My husband has just been diagnosed with squamous cell carcinoma in lower jaw after biopsy and debride of socket. 

He has had CT scan and is having MRI tomorrow. Appointment with consultant Monday. 

Just reaching out to hear others’experiences.

Sue.

  • Hi Sue. Welcome to our little community. Sorry to hear about your husband. 
    Is your husband’s sarcoma a bone cancer or a soft tissue cancer invading the bone. Sarcomas behave differently to the carcinomas most of us get here and it might be useful to post in those groups too, but do stay with us  

    Nevertheless there are quite a few members here who have had a mandibulectomy with reconstruction quite successfully. Hopefully somebody will pop in to share their experiences 

    Dani 

    Base of tongue cancer. T2N0M0 6 weeks Radiotherapy finished January 2019

    I BLOGGED MY TREATMENT 

    Macmillan Support Line -  0808 808 00 00 7 days a week between 8am-8pm

    Community Champion badge
  • Hi Dani

    Thank you for your reply.

    Sorry I made a mistake in the diagnosis. It is Squamous cell carcinoma in the socket and underlying mucosa. (Word for word from the consultant’s letter.) 

  • Ok don’t worry. I was just trying to get you to the best place which is actually here. 
    They are cracking on and Monday will give you the start of plan. 

    Dani 

    Base of tongue cancer. T2N0M0 6 weeks Radiotherapy finished January 2019

    I BLOGGED MY TREATMENT 

    Macmillan Support Line -  0808 808 00 00 7 days a week between 8am-8pm

    Community Champion badge
  • Hi Sue,

    So sorry to hear about your husband's recent diagnosis. At the end of May I had surgery to remove oral SCC which had spread to my left lower jaw. The mandibulectomy involved a bone graft from my right fibula for reconstruction and I also had a neck dissection. I spent 3 weeks in hospital and am now recovering at home, slowly but steadily.  I'm still on a pureed diet. Face, mouth and neck still swollen, and my speech is a little slurred but improving each week.  I'm still hobbling on my crutches but there's light at the end of the tunnel. 

    Happy to share and answer any questions about my journey.

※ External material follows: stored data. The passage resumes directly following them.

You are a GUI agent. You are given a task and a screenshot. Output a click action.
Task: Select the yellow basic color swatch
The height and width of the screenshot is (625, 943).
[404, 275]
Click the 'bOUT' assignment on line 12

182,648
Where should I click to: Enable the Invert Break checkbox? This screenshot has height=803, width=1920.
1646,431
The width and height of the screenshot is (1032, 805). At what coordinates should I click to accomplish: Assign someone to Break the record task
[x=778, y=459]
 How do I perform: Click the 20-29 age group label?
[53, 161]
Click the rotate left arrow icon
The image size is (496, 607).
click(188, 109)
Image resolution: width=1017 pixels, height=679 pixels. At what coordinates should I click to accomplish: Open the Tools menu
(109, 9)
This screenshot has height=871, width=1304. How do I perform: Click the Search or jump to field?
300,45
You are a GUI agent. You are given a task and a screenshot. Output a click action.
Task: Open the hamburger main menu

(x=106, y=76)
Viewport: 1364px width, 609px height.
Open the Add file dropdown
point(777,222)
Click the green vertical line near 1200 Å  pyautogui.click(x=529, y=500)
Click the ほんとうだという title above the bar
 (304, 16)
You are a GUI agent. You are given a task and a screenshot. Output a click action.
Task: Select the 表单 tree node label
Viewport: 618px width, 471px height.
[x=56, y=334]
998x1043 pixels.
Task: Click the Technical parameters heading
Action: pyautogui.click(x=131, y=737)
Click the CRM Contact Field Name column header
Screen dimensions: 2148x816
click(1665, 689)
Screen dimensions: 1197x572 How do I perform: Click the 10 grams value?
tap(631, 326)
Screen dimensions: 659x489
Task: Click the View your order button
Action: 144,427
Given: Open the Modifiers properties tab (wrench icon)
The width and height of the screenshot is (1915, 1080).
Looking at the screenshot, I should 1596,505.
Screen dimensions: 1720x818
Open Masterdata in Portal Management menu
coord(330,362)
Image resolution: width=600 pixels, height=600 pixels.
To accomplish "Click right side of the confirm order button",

This is a great online community where you'll find plenty of support from people who can empathise having gone through similar experiences.

    Sending best wishes to you and your husband,

    ElizaR

  • Hi Welcome from me.  has given you a great response. We’re a small friendly group always happy to help. I had scc hpv driven tonsil  cancer which was cured by chemo and radiotherapy. 
    always happy to help 

    hugs Hazel 

    Hazel aka RadioactiveRaz 

    My blog is www.radioactiveraz.wordpress.com  HPV 16+ tonsil cancer Now  6 years  post treatment. 35 radiotherapy 2 chemo T2N2NM.Happily getting on with living always happy to help

    2 videos I’ve been involved with raising awareness of HNC and HPV cancers 

    https://www.instagram.com/merckhealthcare/reel/DBs8Y0niJ8N/

  • Hi Eliza. Thank you so much for your reply. So glad you on the road to recovery. It gives me hope to read your experience. people are so resiliant. It is inspiring.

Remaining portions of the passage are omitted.